What Larry seems to miss is the fact that big oil was in the process of driving down prices at the time when a lot of petro related companies were going broke, so that they could swallow the other little guys for pennies on the dollar, and then when the time was ripe - 2001 to present - they could drive up prices and reap quadruple profits, which is exactly what we see in the past few years.

Larry, the oil companies that went broke went broke because the other guys were driving them out of business. You really are missing the big picture, even if you state facts from now till the cows come home. Facts, figures, and statistics are just like the Bible. Even the Nazis can pull quotes out of it to serve their purpose and support their arguments.
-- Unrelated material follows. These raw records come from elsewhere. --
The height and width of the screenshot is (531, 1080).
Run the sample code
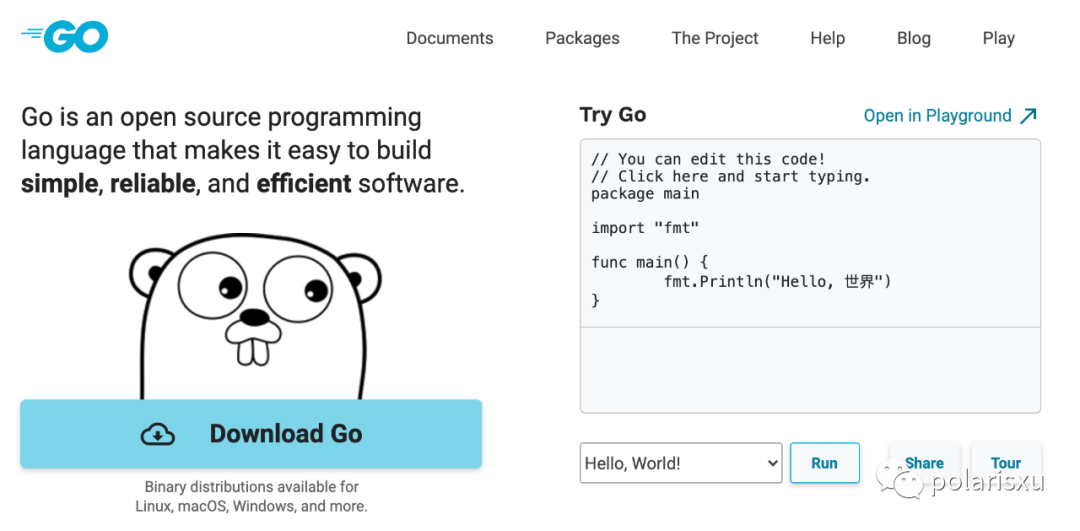pyautogui.click(x=824, y=463)
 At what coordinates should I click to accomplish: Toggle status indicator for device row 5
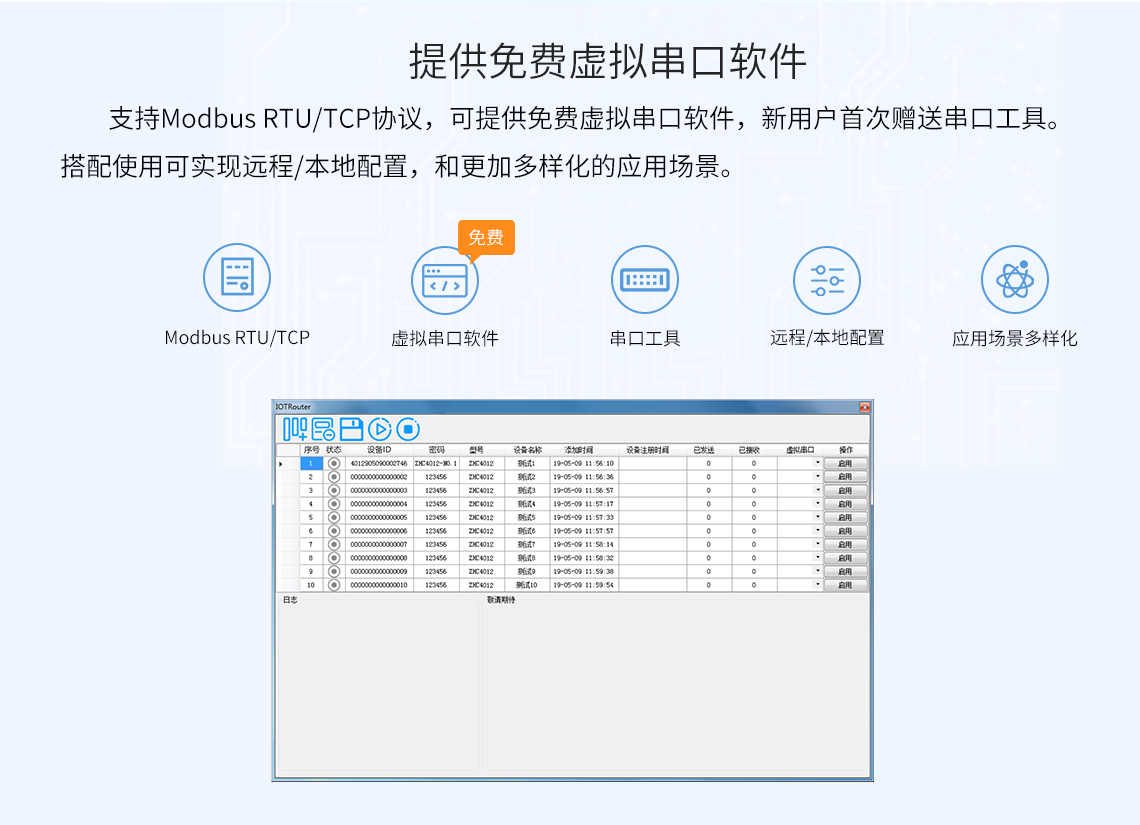(x=334, y=518)
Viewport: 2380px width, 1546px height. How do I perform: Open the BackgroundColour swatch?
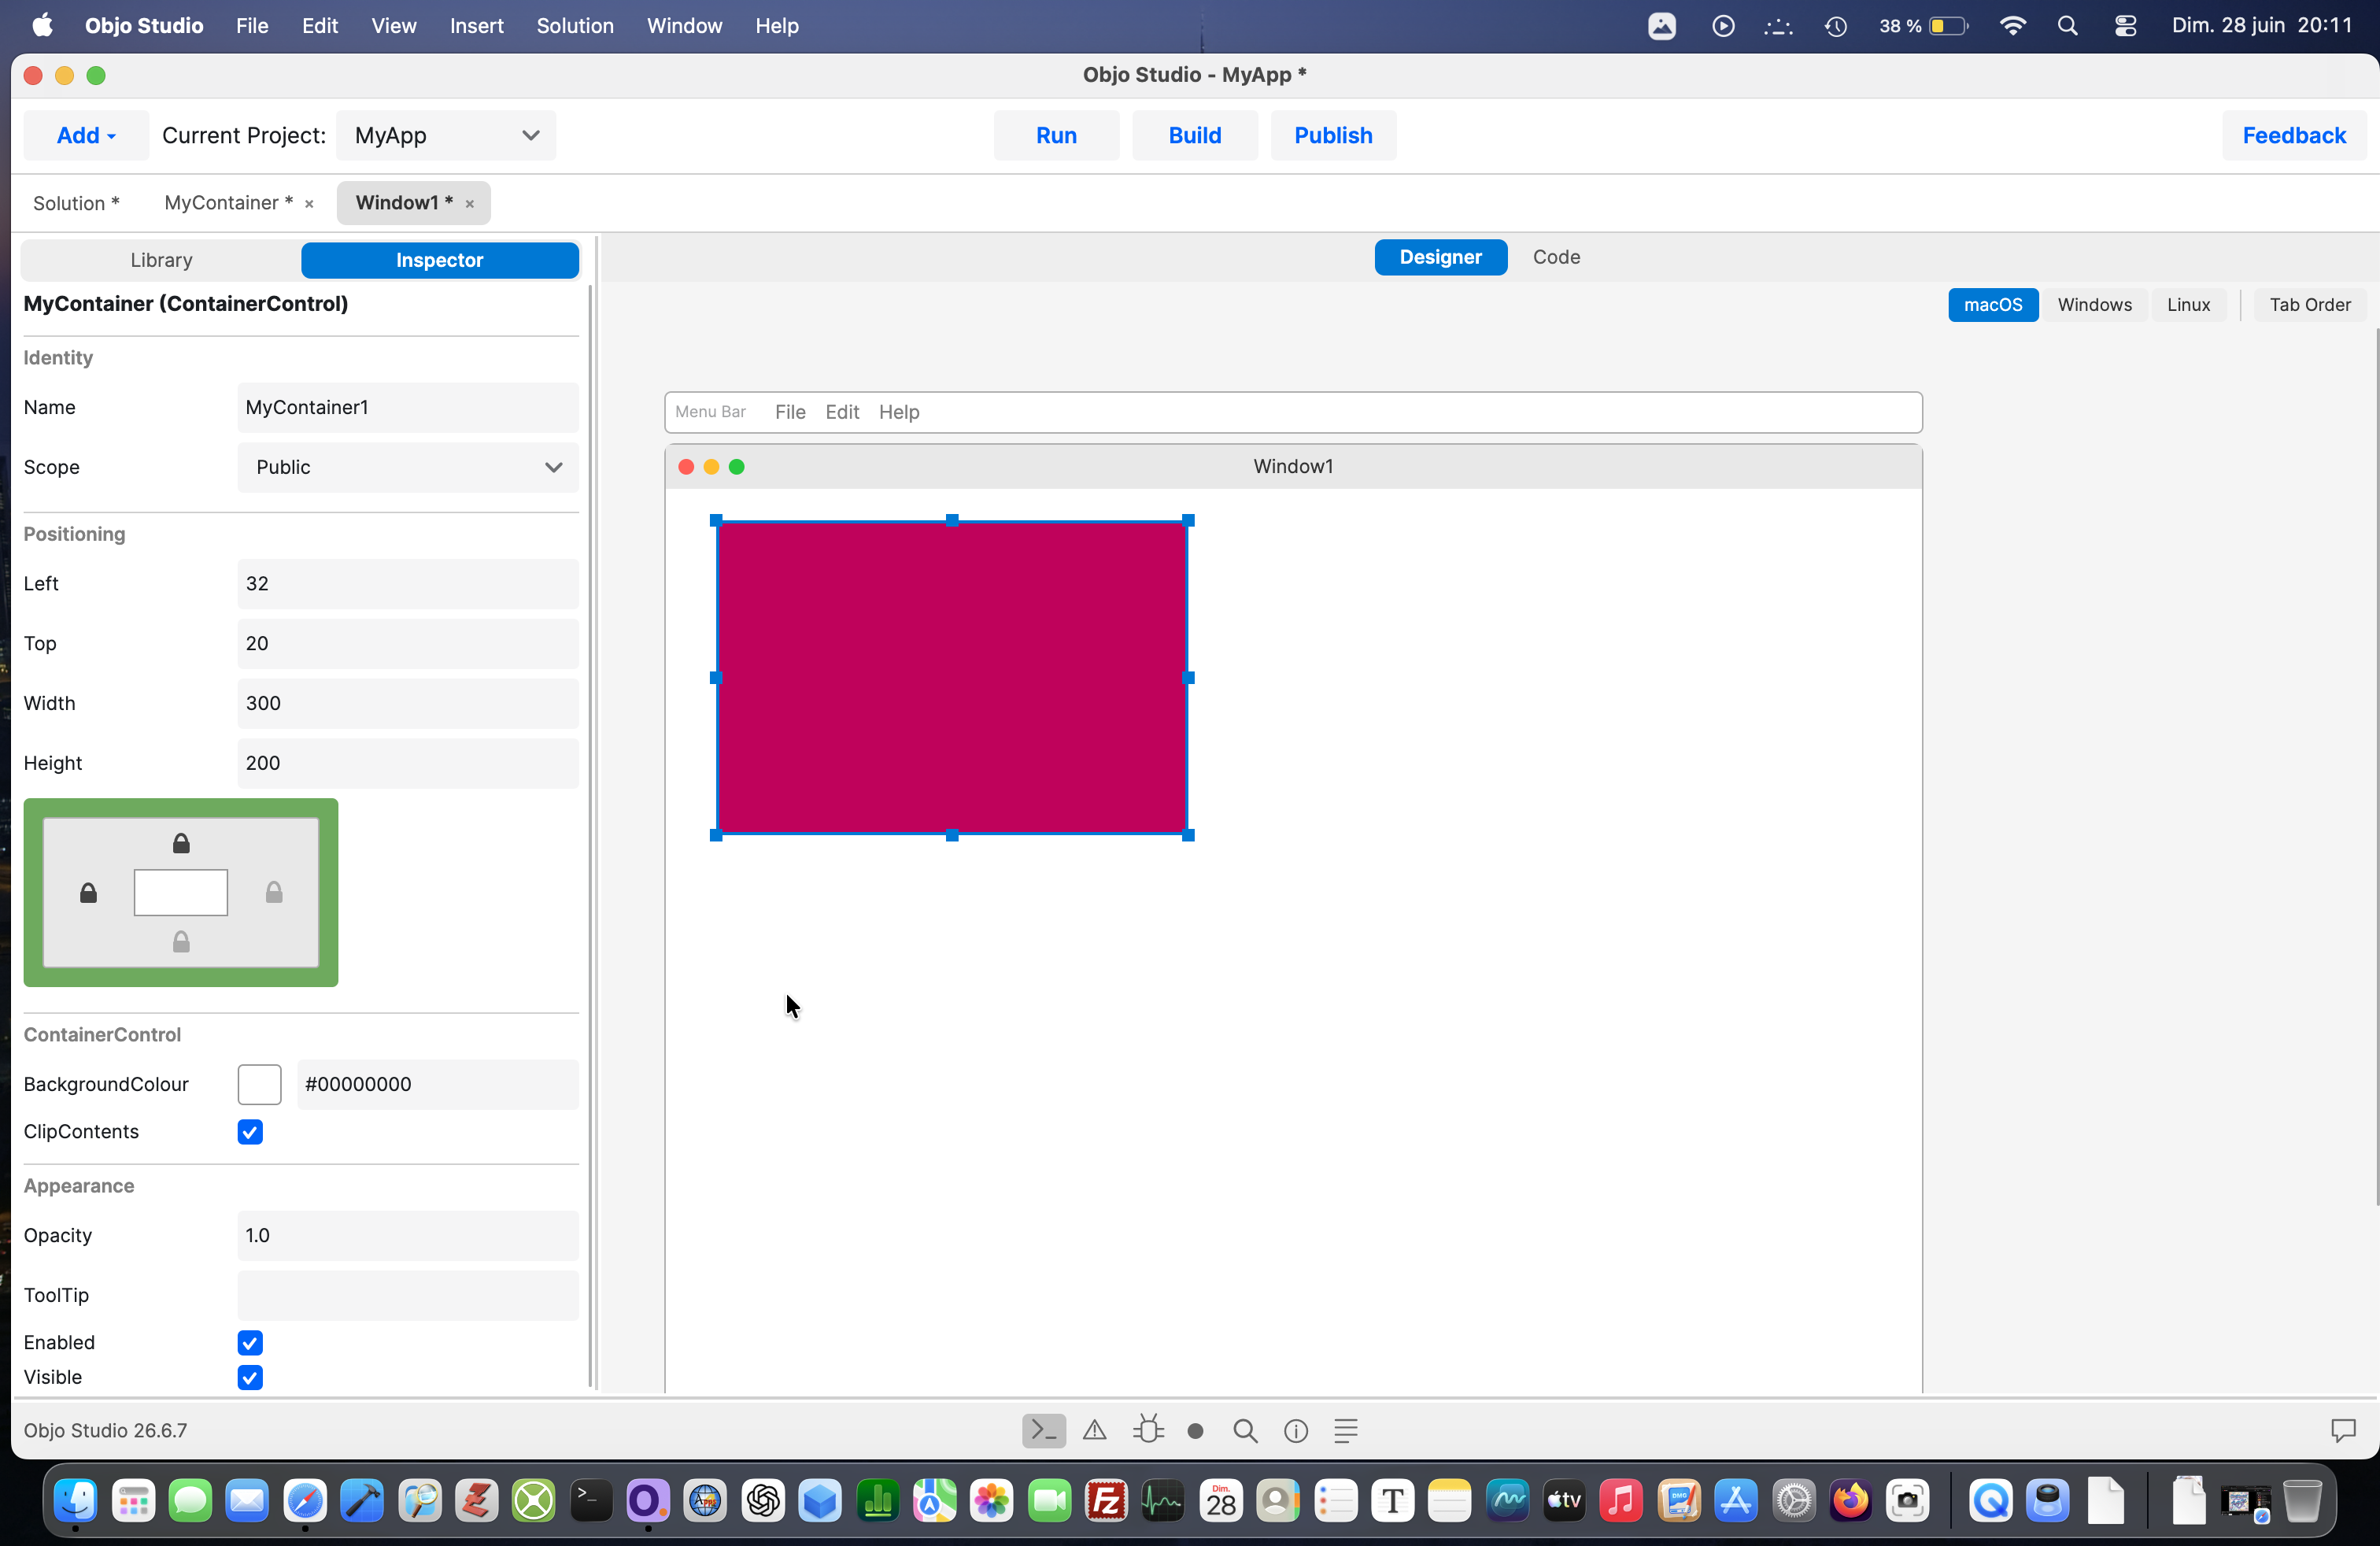(260, 1085)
People are interested in this stuff because it - like this thread - won't go away. And, like politics and religion is subjective to what you wish to believe in.
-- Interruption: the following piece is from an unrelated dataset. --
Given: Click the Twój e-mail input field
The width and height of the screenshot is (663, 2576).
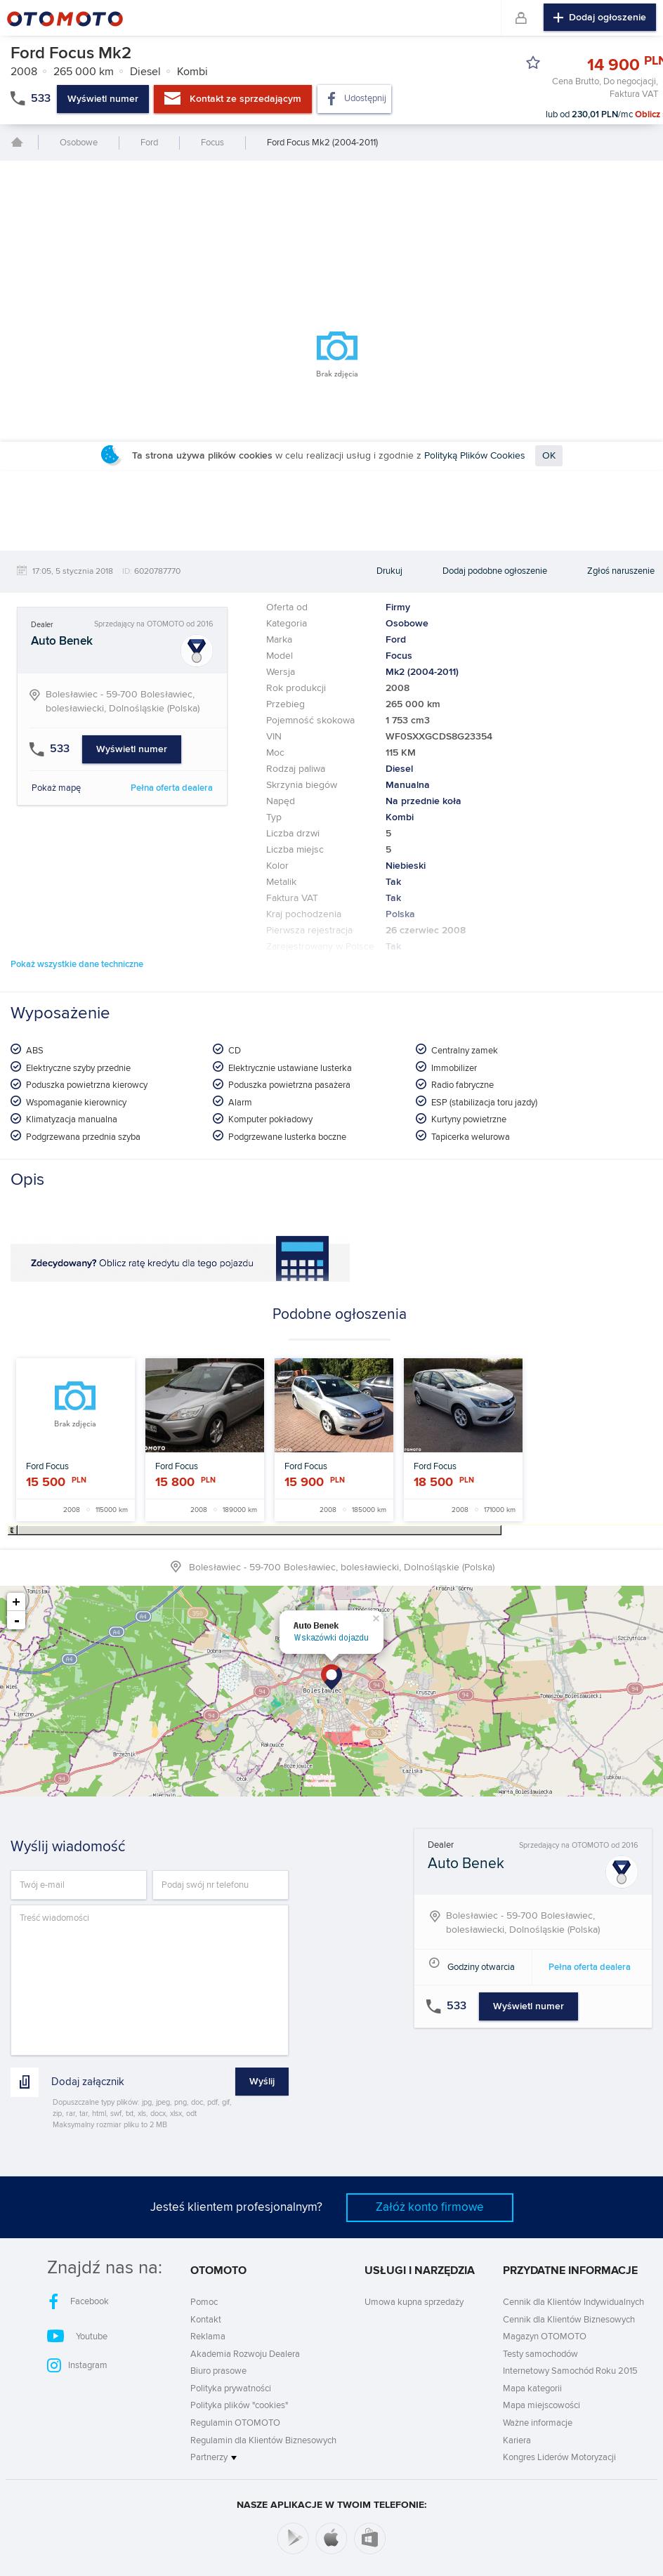Looking at the screenshot, I should (x=78, y=1884).
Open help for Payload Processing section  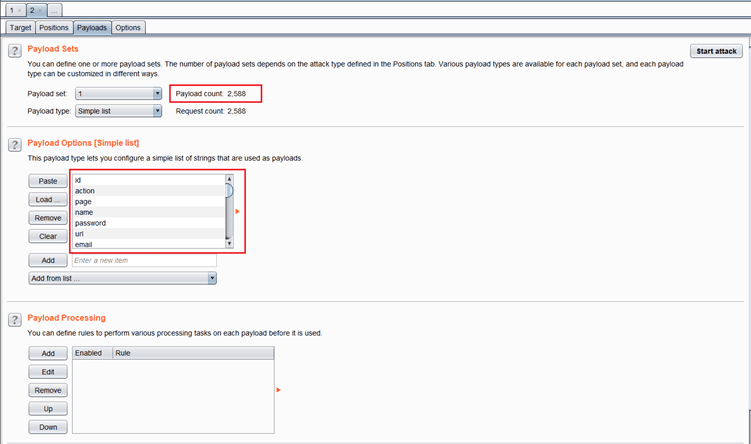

I believe that the initial upswing was a result of big oil taking advantage of ripe political and economic times. This was fueled and fanned by a major disruption of Middle East Politics - the current administration's (still as of yet properly explained and nearly completely illogical) invasion of Iraq, (at a time when we were cornering and about to capture the real culprit in Afghanistan).

What came first, the chicken or the egg? Definitely the surge in gas prices at the pump, which were not supported by a commensurate price of crude. Prices at the pump had doubled, starte precisely when Bush took office, and ending prior to 9/11. The price of crude was changing incrementally, while the price of gasoline at the pump was changing at a rate that produced a doubling of increase in profits for (Exxon) big oil. The price of gasoline at the pump went up far more than economic explanation could logically support. THere was no shortage. THere was no Middle East nor OPEC turmoil. THere was no hurricane to tear up refineries. THere was no shortage of anything, crude or refined product. THere was no massive upswing in demand anywhere in the world. There was no crazy gambling in crude futures on the market.

And there is no explanation as to what caused prices to explode over that period of time. As crude "zoomed" from $16.00per barrel to $19.00 bbl (at that time is caused huge shock waves in the news??? It sure got a lot of press for some strange reason), prices at the pump went from 80cents/gal to $1.25. Then crude started to really go up. It hit $28/bbl and prices at the pump hit $1.60. At that point, Bush's homestate airline buddies (Southwestern) did what no other airline did: They bought 5 YEARS worth of fuel. What insider info do you suppose THAY had? I know many in the industry who openly say that it was really odd for any airline to do that, so odd that SWA was the only airline in the world that did it in fact. But, hey, I know how you debunkers think, I know talking to you is like talking to a moose about scuba diving.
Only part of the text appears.